- Available data -
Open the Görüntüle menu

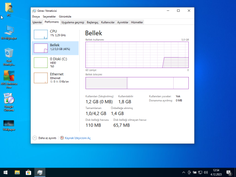65,17

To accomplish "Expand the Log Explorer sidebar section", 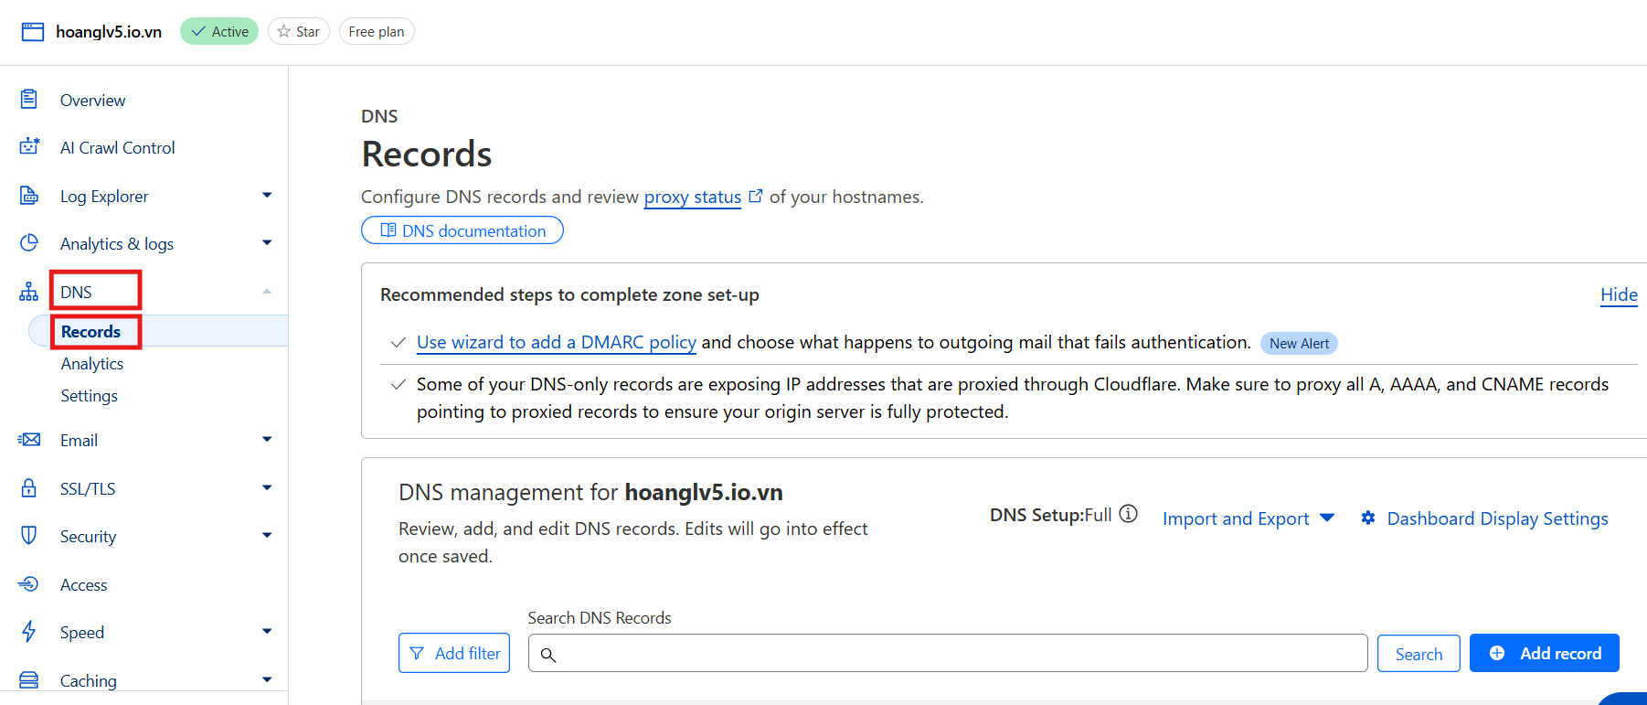I will pos(267,196).
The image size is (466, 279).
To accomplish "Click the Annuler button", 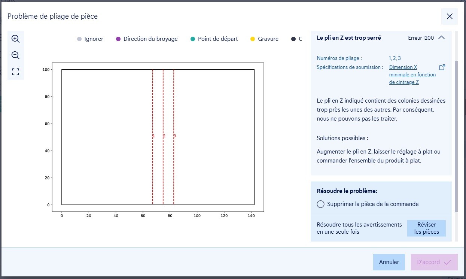I will pyautogui.click(x=389, y=262).
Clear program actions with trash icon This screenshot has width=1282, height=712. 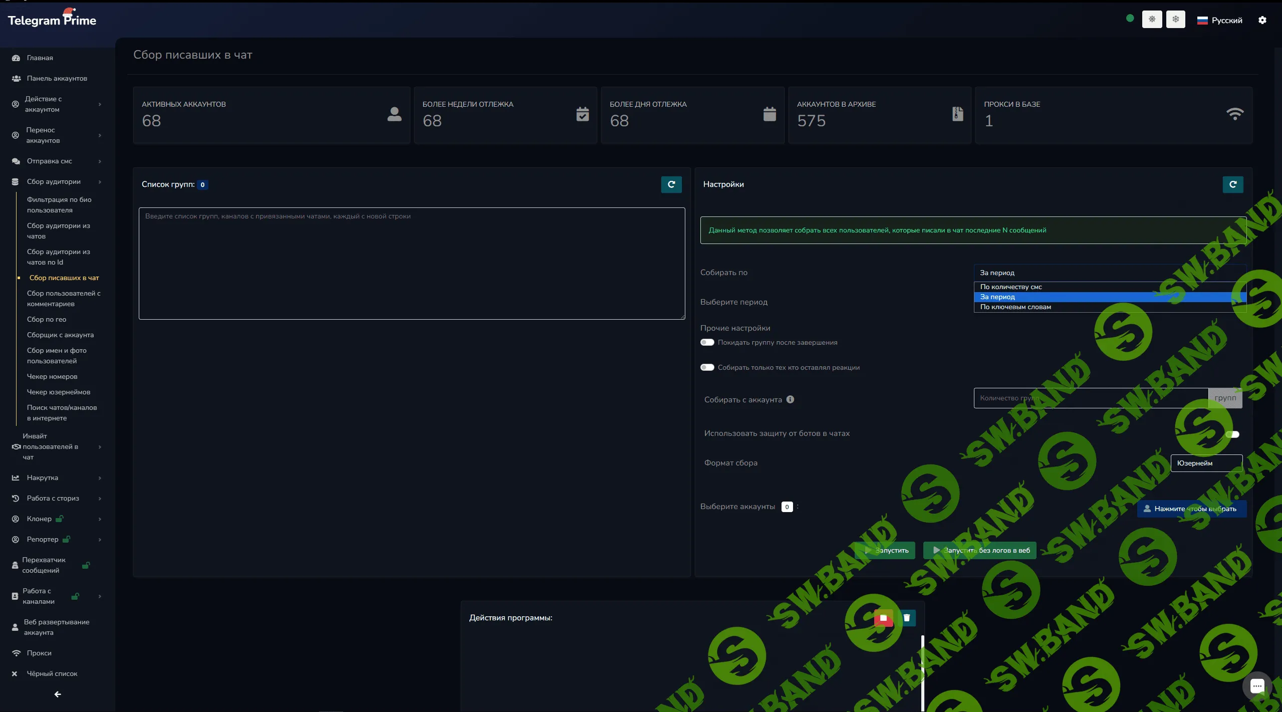pyautogui.click(x=906, y=618)
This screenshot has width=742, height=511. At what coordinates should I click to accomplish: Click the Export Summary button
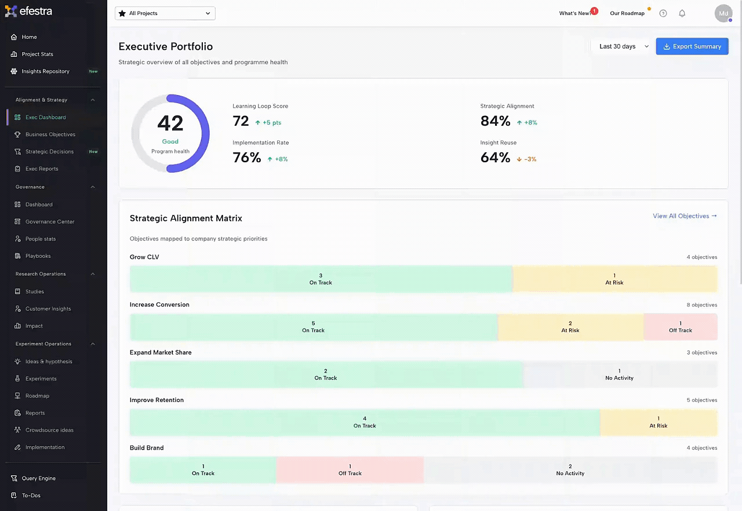pos(692,46)
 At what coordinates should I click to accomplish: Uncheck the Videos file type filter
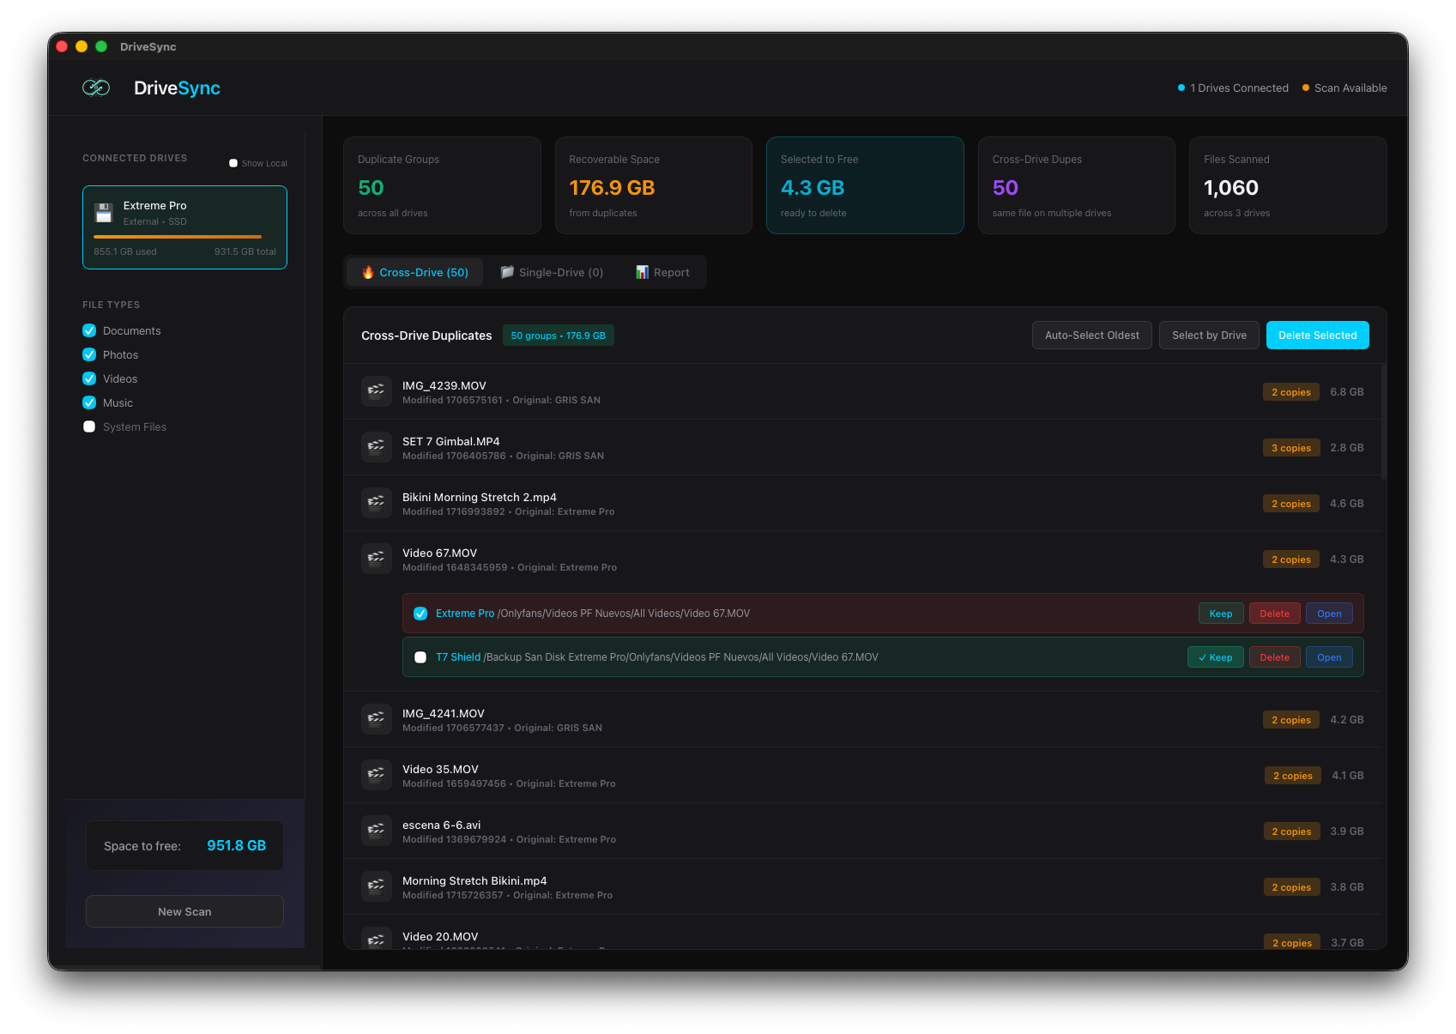[89, 378]
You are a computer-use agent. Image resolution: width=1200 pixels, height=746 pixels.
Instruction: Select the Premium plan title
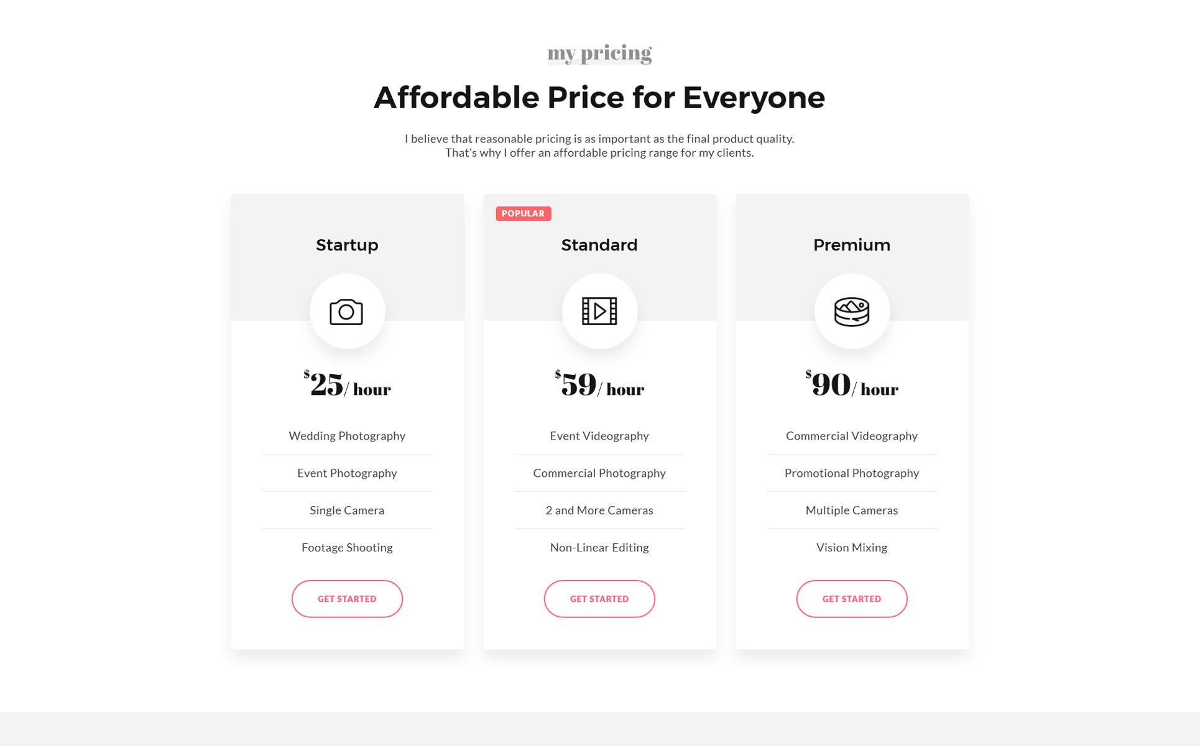(852, 245)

- What to work on -
Can you convert everything from the line containing "You are a computer-use" down to the end of the listing above into a Markdown table with the columns Row and Line, skipping blank lines and leaving the pictures out?

- Answer for the task -
| Row | Line |
|---|---|
| 1 | You are a computer-use agent. Image resolution: width=1200 pixels, height=746 pixels. |
| 2 | Instruction: Select the Premium plan title |
| 3 | (852, 245) |